**About this exercise:** Go through the records below and restate each one word for word.

Data items
□ □ □ □ □ □ □

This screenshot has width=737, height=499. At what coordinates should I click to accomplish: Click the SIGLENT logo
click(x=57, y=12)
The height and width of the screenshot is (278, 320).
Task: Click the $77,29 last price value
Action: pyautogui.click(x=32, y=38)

□ □ □ □ □ □ □

**Solution for this task:**
This screenshot has width=737, height=499. At what coordinates should I click to accomplish: Click the SIGLENT logo
click(x=57, y=12)
The height and width of the screenshot is (278, 320).
Task: Click the $77,29 last price value
Action: pyautogui.click(x=32, y=38)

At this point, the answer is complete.